Thursday, February 15, 2007

The Diary of an Unknown Soldier (Watkins, 1959)

Apart from two pieces of disowned juvenilia, The Diary of an Unknown Soldier is Watkins' first film. Just under twenty minutes in length, it is a sometimes captivating, sometimes strident effort that is worth watching in order to see a critical aspect of Watkins' later films beginning to emerge. Whereas many films present war to us as faceless mobs clashing against each other, Watkins is deeply concerned with the place of the individual within the violence. Other films have made efforts to humanize the soldier. What perhaps sets Watkins apart is that his characters are not particularly charismatic, powerful or interesting.

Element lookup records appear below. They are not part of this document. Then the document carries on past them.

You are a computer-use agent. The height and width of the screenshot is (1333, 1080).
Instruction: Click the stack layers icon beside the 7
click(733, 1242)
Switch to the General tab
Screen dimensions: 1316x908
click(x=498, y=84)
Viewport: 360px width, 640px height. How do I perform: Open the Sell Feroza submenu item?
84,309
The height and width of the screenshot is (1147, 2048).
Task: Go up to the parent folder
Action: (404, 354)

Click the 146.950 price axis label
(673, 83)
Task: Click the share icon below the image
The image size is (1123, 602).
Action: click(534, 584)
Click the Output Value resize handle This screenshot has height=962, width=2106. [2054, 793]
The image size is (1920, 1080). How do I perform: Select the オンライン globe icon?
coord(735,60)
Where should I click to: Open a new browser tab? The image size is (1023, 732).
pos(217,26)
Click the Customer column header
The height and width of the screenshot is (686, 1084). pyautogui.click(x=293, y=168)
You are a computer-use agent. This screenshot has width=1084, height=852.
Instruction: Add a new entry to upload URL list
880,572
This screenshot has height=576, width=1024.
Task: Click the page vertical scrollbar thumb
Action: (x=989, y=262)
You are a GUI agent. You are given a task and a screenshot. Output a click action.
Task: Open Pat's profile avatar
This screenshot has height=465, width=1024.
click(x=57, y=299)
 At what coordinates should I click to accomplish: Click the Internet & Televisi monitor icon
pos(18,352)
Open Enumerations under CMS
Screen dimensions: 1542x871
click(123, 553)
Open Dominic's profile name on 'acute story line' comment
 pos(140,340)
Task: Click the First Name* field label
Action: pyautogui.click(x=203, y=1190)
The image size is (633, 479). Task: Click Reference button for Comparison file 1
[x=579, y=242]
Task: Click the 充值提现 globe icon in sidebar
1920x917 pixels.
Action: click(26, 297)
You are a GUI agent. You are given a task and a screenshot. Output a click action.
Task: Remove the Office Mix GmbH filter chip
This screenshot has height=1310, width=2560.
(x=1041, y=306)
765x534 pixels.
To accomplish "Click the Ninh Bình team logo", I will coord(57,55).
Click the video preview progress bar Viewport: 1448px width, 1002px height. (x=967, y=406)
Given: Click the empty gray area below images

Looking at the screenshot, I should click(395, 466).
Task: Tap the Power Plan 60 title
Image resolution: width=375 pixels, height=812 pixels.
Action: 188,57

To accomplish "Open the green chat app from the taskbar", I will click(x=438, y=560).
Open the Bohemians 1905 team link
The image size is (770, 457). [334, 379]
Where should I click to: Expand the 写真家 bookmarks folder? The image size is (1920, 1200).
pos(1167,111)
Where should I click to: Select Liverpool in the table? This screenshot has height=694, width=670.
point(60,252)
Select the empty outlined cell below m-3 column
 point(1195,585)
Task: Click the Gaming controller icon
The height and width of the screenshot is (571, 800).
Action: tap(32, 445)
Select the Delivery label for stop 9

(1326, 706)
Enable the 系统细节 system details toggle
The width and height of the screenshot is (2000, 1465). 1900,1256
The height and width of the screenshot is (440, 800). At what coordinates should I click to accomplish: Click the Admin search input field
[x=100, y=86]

They are the people who would be among the war statistics released after a particularly deadly battle. If a news report said '23 British Soldiers Killed', the protagonist of this particular short film might very well be #16. However, Watkins takes us inside his mind and relays the fears that soldiers cannot normally express openly. He asks us to consider the ordinary man who pays the violent price for decisions made by those in command - the ones that are normally the central characters in war films. The film ends before the soldier goes to battle; but, through his daydreams, we see the outcome that he imagines as he considers the possibility of his fast-approaching death. The film has nifty composition and editing, signaling the growth of an emerging talent. Unfortunately, it also has poor sound quality with stock effects and a voice-over that pushes far too hard for emotional impact, instead becoming off-putting. Nonetheless, those who want to know more about the artistic development of the man behind Punishment Park and The War Game will definitely want to check it out.